Here's a command that searches all of the http logs in 2017 on your UTM to get the info you want. It gives you every candidate for such an Exception:
zgrep 'deferred download status refresh timeout, removing' /var/log/http/2017/*/* |grep -oP 'url="^https?://.*?/'|sort -n|uniq -c|sort -n
The result at one client's box was:
1 url="http://www.xxxxxxxxxxx.net/
1 url="http://www.xxxxxxxx.org/
2 url="http://xxxxxxxxxxx.yyyyyy.com/
22 url="http://xxxxxxxxxx.zzzzzz.com/
Cheers - Bob
EDIT 2017-05-05: modified grep to look only at the FQDN
We do have several entries that contain that message and they appear around the same time as when the incident was happening and one entry is for an AWS IP. I tried going to the same link again and it didn't reproduce the issue, so I'm going to have to wait until it happens again to confirm. It says blocked in the log entry, but it let me go to it without issue.
THANK YOU for giving us something to look for and hopefully this ends up being the cause.
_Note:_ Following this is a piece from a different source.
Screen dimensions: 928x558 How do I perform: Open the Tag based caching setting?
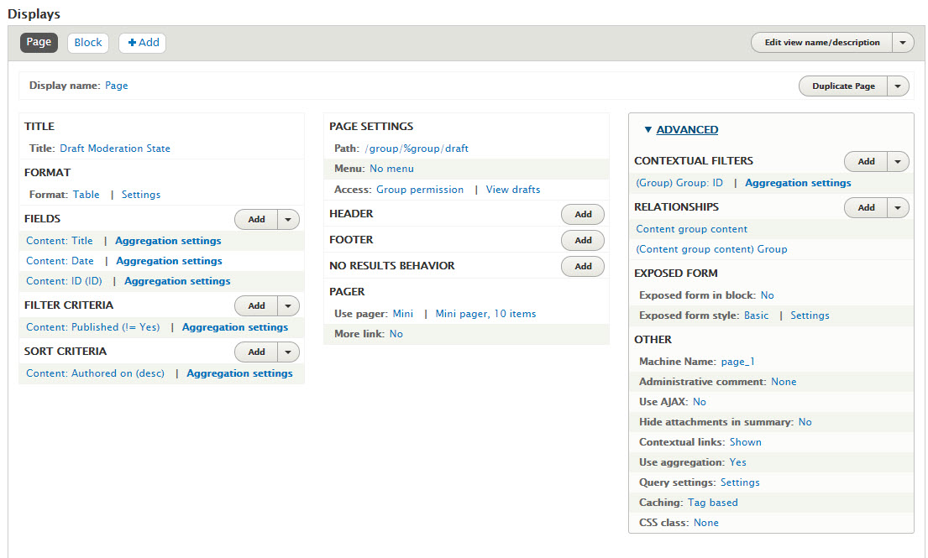pos(712,503)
Possible offending log entry:
2017:03:22-10:02:13 asg-1 httpproxy[4783]: id="0002" severity="info" sys="SecureWeb" sub="http" name="web request blocked" action="block" method="GET" srcip="x.x.x.x" dstip="54.243.187.x" user="" group="" ad_domain="" statuscode="500" cached="0" profile="REF_DefaultHTTPProfile (Default Web Filter Profile)" filteraction="REF_DefaultHTTPCFFAction (Default content filter action)" size="0" request="0xb82ff800" url="X.com/.../FINAL_Corporate Responsibility Program Overview_2017 Refresh 02.pdf" referer="X.com/corporate-responsibility" error="deferred download status refresh timeout, removing" authtime="0" dnstime="570" cattime="1201" avscantime="0" fullreqtime="171762345" device="0" auth="0" ua="Mozilla/5.0 (Windows NT 6.3; WOW64; Trident/7.0; Touch; rv:11.0) like Gecko" exceptions="" category="181" reputation="neutral" categoryname="Marketing/Merchandising" country="United States" content-type="application/pdf"
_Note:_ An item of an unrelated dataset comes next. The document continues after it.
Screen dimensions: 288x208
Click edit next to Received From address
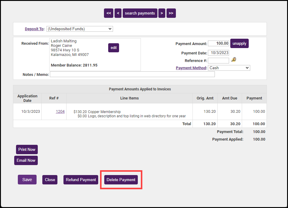(x=114, y=48)
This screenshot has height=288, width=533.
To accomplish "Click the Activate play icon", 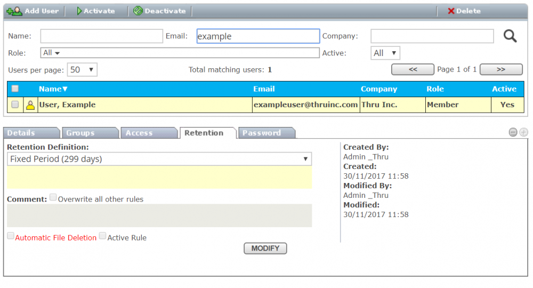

We do have several entries that contain that message and they appear around the same time as when the incident was happening and one entry is for an AWS IP. I tried going to the same link again and it didn't reproduce the issue, so I'm going to have to wait until it happens again to confirm. It says blocked in the log entry, but it let me go to it without issue.
THANK YOU for giving us something to look for and hopefully this ends up being the cause.
Possible offending log entry:
2017:03:22-10:02:13 asg-1 httpproxy[4783]: id="0002" severity="info" sys="SecureWeb" sub="http" name="web request blocked" action="block" method="GET" srcip="x.x.x.x" dstip="54.243.187.x" user="" group="" ad_domain="" statuscode="500" cached="0" profile="REF_DefaultHTTPProfile (Default Web Filter Profile)" filteraction="REF_DefaultHTTPCFFAction (Default content filter action)" size="0" request="0xb82ff800" url="X.com/.../FINAL_Corporate Responsibility Program Overview_2017 Refresh 02.pdf" referer="X.com/corporate-responsibility" error="deferred download status refresh timeout, removing" authtime="0" dnstime="570" cattime="1201" avscantime="0" fullreqtime="171762345" device="0" auth="0" ua="Mozilla/5.0 (Windows NT 6.3; WOW64; Trident/7.0; Touch; rv:11.0) like Gecko" exceptions="" category="181" reputation="neutral" categoryname="Marketing/Merchandising" country="United States" content-type="application/pdf"